Un classique musical, un classique visuel de la haute bourgeoisie Anglo-américaine, 8 Oscars ou seule la gente masculine en aura profiter et c'est bien là là preuve de qu'était la femme à l'époque,
Audrey Hepburn livrant ici une double performance allant de la pauvreté à la richesse qui n'aurait pas dû lui éviter la nomination à l'instar de son camarade Rex Harrison qui, incarnant l'antiféminisme, le macho poli et donneur de leçons verbal se voit lui, couronner de succès. Un récit ou les morales sociales sont tellement vives qu'elles insultent presque un modèle à peine en cours de floraison plus de 50 plus tard.
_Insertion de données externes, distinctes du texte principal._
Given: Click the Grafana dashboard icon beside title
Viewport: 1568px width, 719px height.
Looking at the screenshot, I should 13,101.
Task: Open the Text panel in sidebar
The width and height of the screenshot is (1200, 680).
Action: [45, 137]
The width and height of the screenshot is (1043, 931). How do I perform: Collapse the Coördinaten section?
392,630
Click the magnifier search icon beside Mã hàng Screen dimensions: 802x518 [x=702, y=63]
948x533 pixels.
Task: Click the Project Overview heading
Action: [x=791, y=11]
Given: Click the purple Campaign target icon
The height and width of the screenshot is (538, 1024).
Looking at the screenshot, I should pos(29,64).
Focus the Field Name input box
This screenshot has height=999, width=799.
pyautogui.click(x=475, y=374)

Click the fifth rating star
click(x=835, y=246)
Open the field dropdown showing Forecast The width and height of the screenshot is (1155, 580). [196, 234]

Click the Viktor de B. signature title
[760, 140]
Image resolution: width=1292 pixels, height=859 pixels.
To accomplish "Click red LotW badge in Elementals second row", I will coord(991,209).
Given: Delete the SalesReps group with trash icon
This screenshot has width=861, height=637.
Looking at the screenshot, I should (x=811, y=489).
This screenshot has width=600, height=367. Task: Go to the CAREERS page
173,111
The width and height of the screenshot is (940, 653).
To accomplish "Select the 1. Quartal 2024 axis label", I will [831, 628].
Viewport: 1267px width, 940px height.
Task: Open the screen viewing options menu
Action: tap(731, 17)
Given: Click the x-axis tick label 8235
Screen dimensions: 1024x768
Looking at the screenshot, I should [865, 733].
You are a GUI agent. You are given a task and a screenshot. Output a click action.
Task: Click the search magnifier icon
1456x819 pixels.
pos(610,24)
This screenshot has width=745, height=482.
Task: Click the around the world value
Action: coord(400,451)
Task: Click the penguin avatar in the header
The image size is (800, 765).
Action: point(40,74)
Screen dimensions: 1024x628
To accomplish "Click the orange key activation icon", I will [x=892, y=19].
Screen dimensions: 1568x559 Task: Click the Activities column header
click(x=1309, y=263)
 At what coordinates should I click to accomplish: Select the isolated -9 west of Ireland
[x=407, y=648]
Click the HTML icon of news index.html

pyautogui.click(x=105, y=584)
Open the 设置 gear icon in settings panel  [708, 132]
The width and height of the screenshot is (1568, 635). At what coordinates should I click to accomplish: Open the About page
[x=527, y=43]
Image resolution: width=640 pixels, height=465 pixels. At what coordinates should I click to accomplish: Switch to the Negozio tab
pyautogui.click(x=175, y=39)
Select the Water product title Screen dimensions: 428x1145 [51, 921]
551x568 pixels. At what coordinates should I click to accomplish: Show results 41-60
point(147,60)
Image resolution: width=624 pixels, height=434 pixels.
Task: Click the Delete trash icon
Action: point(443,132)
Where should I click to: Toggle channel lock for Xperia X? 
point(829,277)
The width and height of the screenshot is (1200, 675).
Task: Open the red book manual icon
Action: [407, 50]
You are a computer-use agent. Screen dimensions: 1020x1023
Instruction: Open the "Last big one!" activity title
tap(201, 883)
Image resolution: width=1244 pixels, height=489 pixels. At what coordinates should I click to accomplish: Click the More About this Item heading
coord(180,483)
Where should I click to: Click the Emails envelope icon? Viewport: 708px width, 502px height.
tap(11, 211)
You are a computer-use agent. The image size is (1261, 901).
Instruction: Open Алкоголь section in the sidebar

Visuellement, impossible de nié à quel point les tenues, décors et donc, environnement globaux sont à la hauteur d'un récit mettant en valeur les femmes sur s plans visuels mais peu sur le moral. L'homme habiller dans la neutralité se voit agréer les louanges alors qu'ils absolument pas les tenues les plus intéressantes (ennuyeuses même). Musicalement, ça à vieilli mais entre petite poésie douce d'Audrey, enfantillages de la troupe de bandits, les leçons verbales linguistiques sans fin de Rex mais dont les dialogues cousus mains sont d'une triple perfection et la droiture impériale de la cours d'honneur des champs de courses, on est bien là face à un registre qui n'aura pas été dans les longueurs mais dans l'occupation de l'espace. Une fresque sociale ou la preuve n°1 est que la femme, au delà d'être l' "encombrement" ou l' "inutile" de l'homme, ces derniers avoue bien qu'elles sont finalement, leur piliers, leur aide jusqu'à pouvoir devenir, leur âme sœur. Récit voulant absolument montrer comment l'homme est prêt à s'acharner pour que la femme soit son égal quitte à lui en faire perdre la boule
. 2h40 saisissante ou Audrey y voit là son plus grand rôle mais à la clé, pas de Graal et c'est bien là, la déception éternelle d'une actrice qui aura du début à la fin été, une réelle Lady d'évolution par rapport à l'homme qui lui, régressera dans le temps.